## What Is the Sum of Squares?

Sum of squares is a statistical method used in regression analysis to assess data point dispersion. The purpose of regression analysis is to see how well a data series can be fitted to a function that can help explain how the data series was formed. Sum of squares is a mathematical method for determining the function that best fits (varies the least) from the data.

## What Does the Sum of Squares Mean?

The sum of squares is used to calculate deviation from the mean. The mean is the average of a group of values in statistics and is the most widely used measure of central tendency. The arithmetic mean is found simply by adding all of the values in the data set and dividing by the number of values.

Assume Microsoft’s (MSFT) closing prices in the past five days were 74.01, 74.77, 73.94, 73.61, and 73.40 in US dollars. The total price is $369.73, hence the mean or average price of the textbook is $369.73 / 5 = $73.95.

However, knowing the mean of a measurement set is not always sufficient. It is sometimes useful to know how much variance exists in a group of measurements.

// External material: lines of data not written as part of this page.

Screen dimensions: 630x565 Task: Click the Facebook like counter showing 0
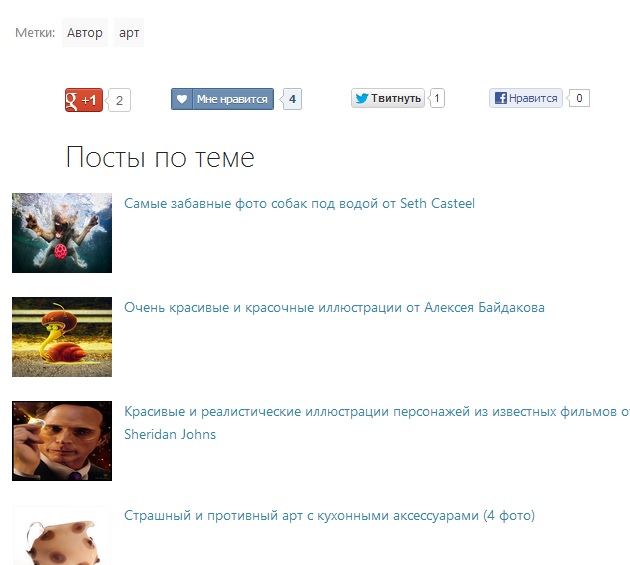[x=579, y=98]
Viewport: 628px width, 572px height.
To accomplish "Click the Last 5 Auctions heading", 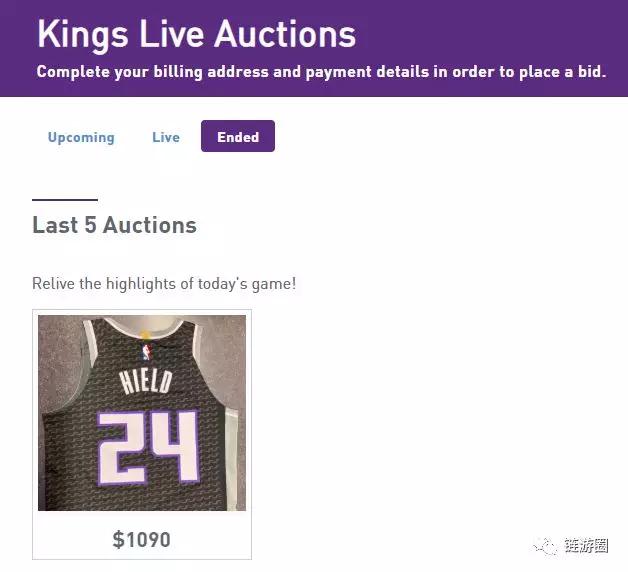I will (114, 225).
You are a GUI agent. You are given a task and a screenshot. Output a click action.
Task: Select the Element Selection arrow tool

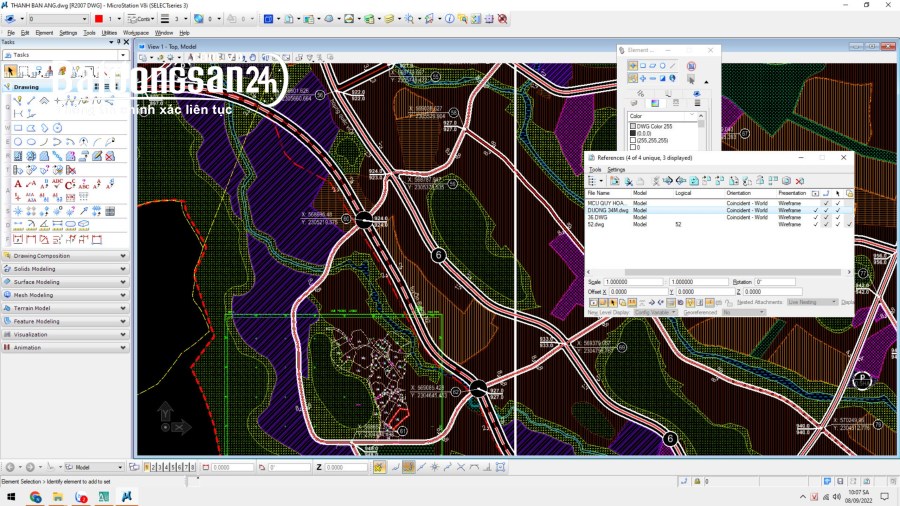[x=10, y=71]
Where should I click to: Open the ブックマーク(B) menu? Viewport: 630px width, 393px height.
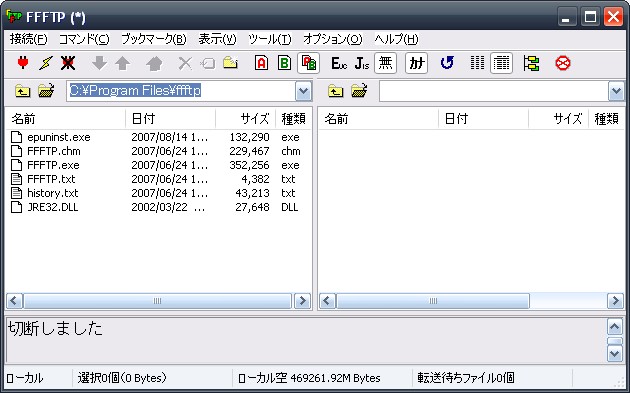(153, 39)
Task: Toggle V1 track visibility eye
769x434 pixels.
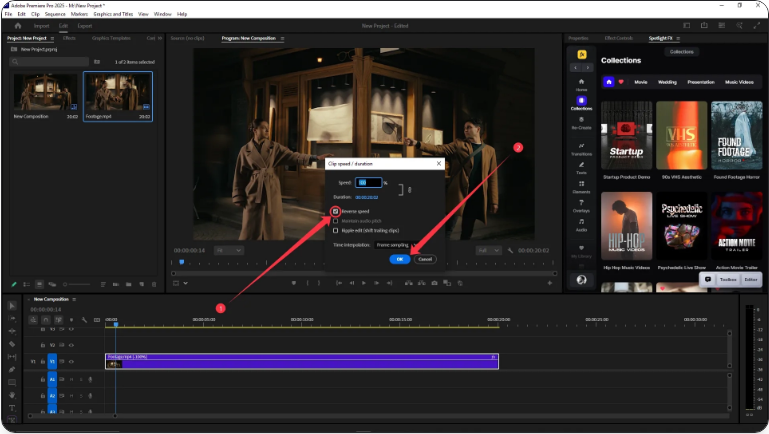Action: pos(71,361)
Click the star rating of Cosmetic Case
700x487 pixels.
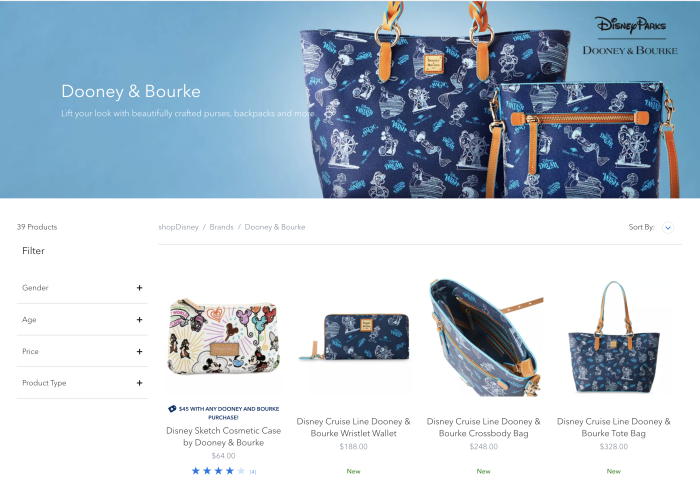tap(218, 471)
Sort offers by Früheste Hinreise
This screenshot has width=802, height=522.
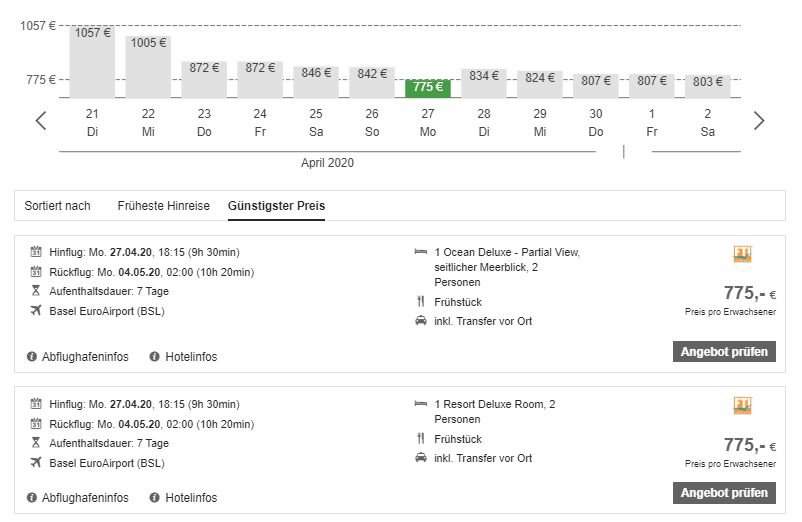[163, 206]
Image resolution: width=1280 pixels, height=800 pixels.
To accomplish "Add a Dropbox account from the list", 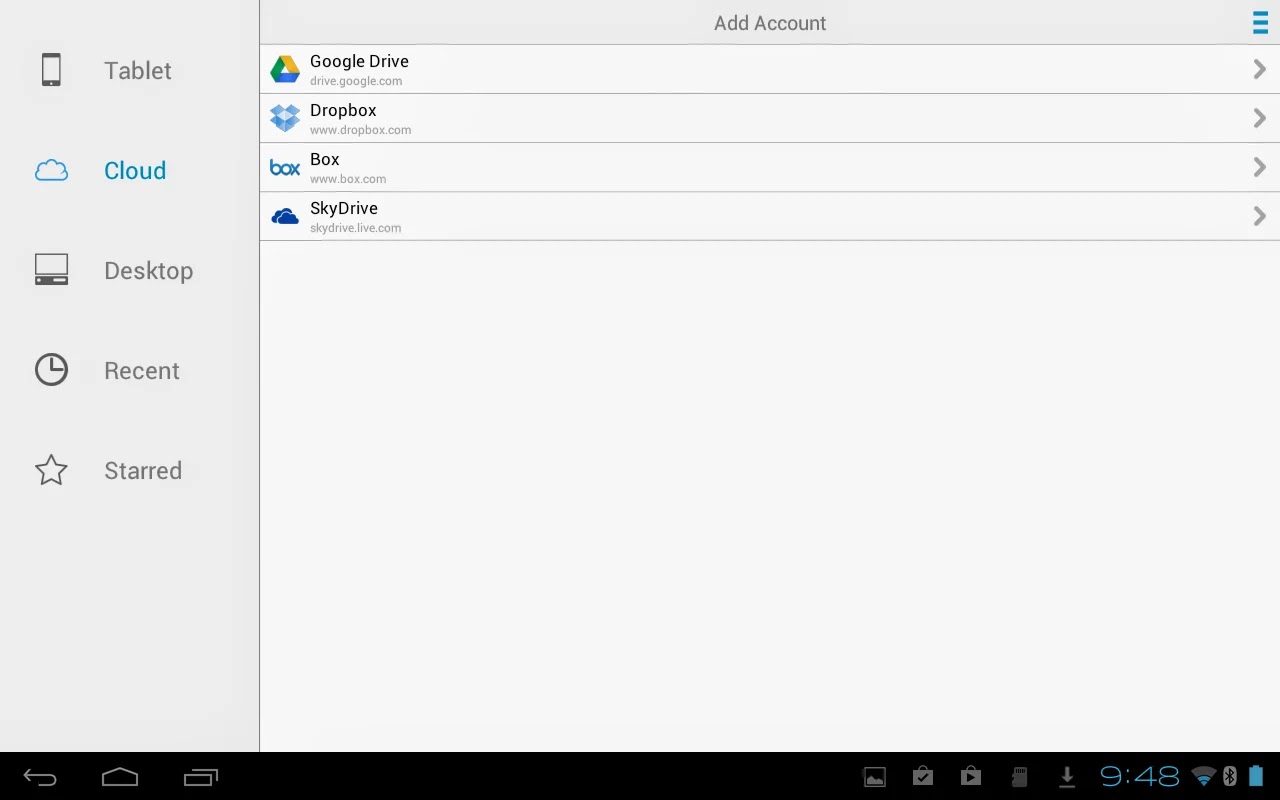I will pyautogui.click(x=700, y=117).
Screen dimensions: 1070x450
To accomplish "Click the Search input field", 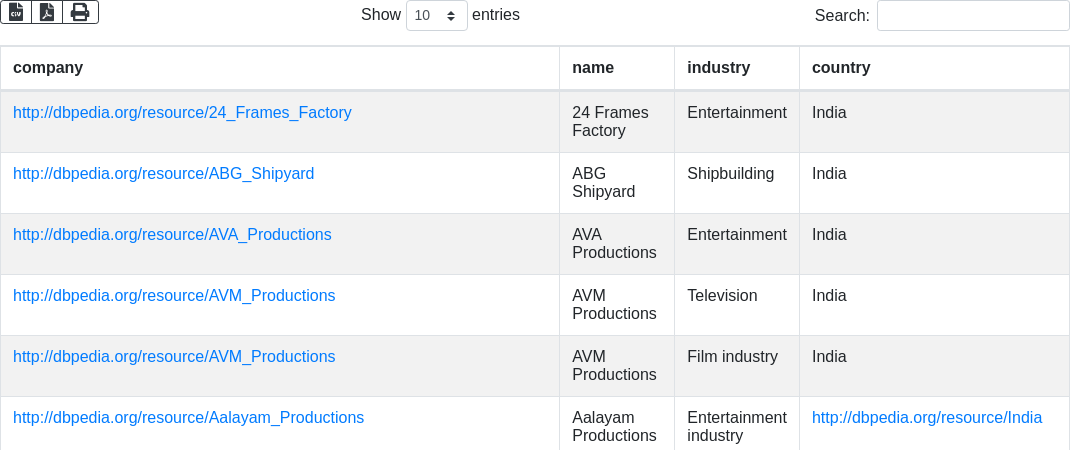I will [972, 16].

The distance between individual values and the mean may provide some information into how well the observations or values match the established regression model.

For example, if an analyst wants to know whether the share price of Microsoft (MSFT) moves in lockstep with the price of Apple (AAPL), they can list out the set of observations for the process of both stocks over a specific period, say 1, 2, or 10 years, and create a linear model with each of the observations or measurements recorded. If the connection between the two variables (the price of AAPL and the price of MSFT) is not a straight line, then there are differences in the data set that must be investigated.

If the line in the linear model produced does not cross through all of the measures of value, then part of the variability seen in share prices remains unexplained. The sum of squares is used to determine if two variables have a linear relationship, and any unexplained variability is referred to as the residual sum of squares.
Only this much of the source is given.